Harbour Asset Management, which slammed other fund managers over performance fees, changed its own performance fees after criticism by fund researchers.

Friday, March 9th 2012, 6:30AM

by Niko Kloeten

Harbour announced changes to the fee structure for its Australasian Equity Fund at the start of the year, while also writing a scathing critique of other fund managers and the way their performance fees are calculated.

Of the 12 funds assessed by Harbour, only its own fund passed on all five criteria: quantum; benchmark; performance hurdle and cap; high water mark and crystallisation period (the criteria were based on a report by Morningstar Australia). 

But Harbour has admitted its fund fees wouldn't have ticked all the boxes before the changes were implemented.

Darren Howlin, a research manager for Australian fund management ratings house Lonsec, said Harbour's performance fee overhaul came after concerns were raised by his organisation.

The main problems were around the resetting of high water marks and the calculation methodology, which was "not at industry best practice", he said.

"They were resetting the high water mark on a six monthly basis and from memory the basis was from a positive return, meaning anything above zero... that could potentially work in favour of the manager.

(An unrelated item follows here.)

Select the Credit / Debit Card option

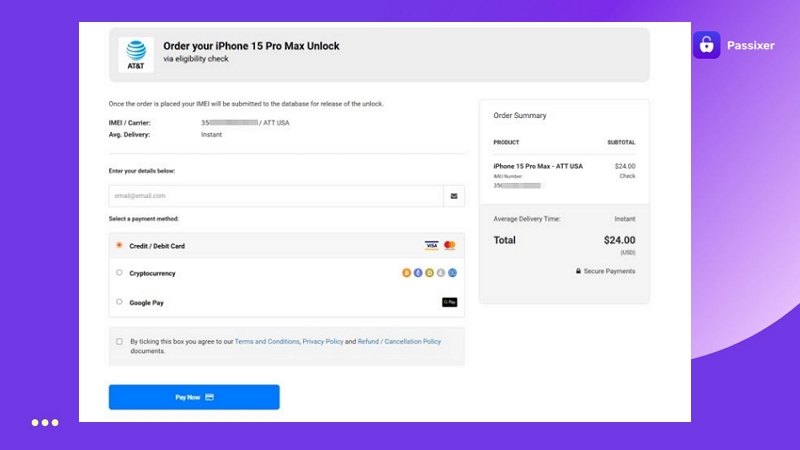[120, 245]
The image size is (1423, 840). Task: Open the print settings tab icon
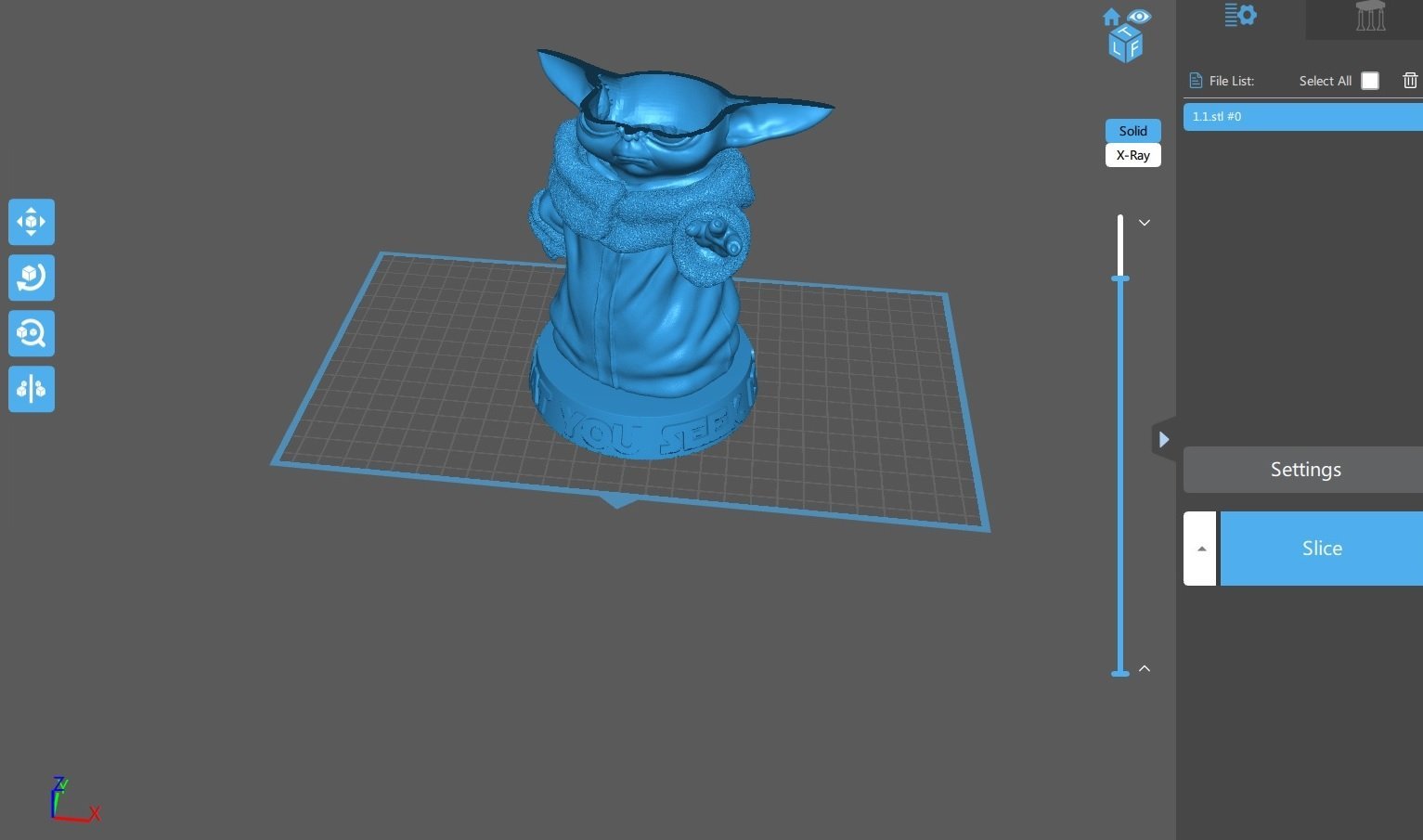[1240, 15]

"We want to see managers performing consistently above the high water mark to achieve those fees - we suggested that was an area that they should consider reviewing."

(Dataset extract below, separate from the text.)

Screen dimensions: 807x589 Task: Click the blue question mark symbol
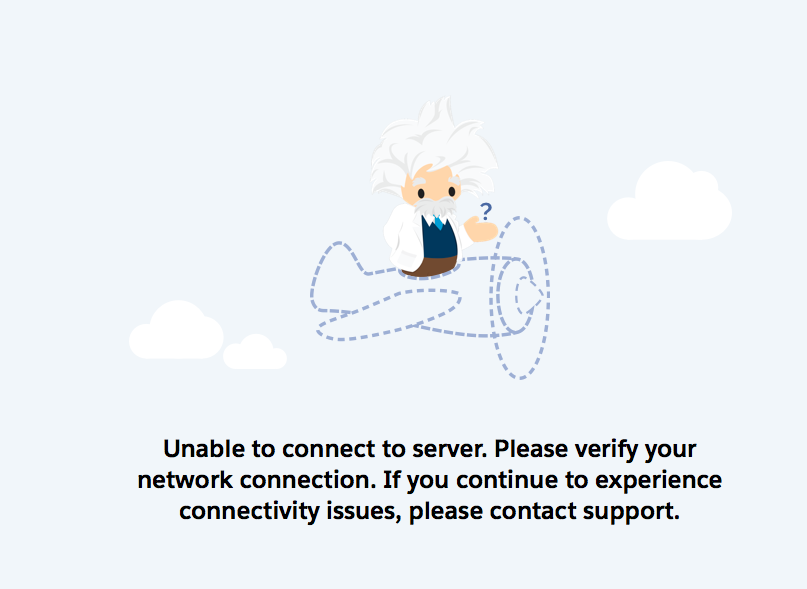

Howlin praised Harbour for its "proactive" approach, although he noted that "doesn't necessarily mean we think what they've done is the best", and an assessment would be made after a review process that kicks off in May.

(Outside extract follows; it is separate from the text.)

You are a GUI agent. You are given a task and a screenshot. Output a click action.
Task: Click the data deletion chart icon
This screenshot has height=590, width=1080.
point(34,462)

He said Lonsec had raised similar concerns with other managers who hadn't been so quick to respond, and warned this could have an impact on the ratings given to these managers.

"If you consistently have a manager not taking onboard feedback and they have their head stuck in the sand, letting life blow past, we've got to raise that as a concern."

Harbour chief investment officer Jody Kaye said the company had originally based its performance fees on what it had seen from other New Zealand managers.

He said prior to the changes Harbour's fees would have probably failed in two categories - the crystallisation period and the high water mark, which it has now changed to being perpetual.

"It wasn't so much what was wrong with them in a New Zealand context - we looked at what we thought was best practice but it wasn't until we looked further afield that we found it wasn't Australasian best practice," he said.

"When you set up a product you look at the market you are operating in and look at other managers."

Kaye said the awareness of the issue in Australia is "a bit more sophisticated" than in New Zealand, and blamed "inertia" for the the lack of action by managers on this side of the Tasman.

"If research houses want New Zealand to move to best practice they need to start factoring that into their ratings.  Until now there hasn't been any pressure to change."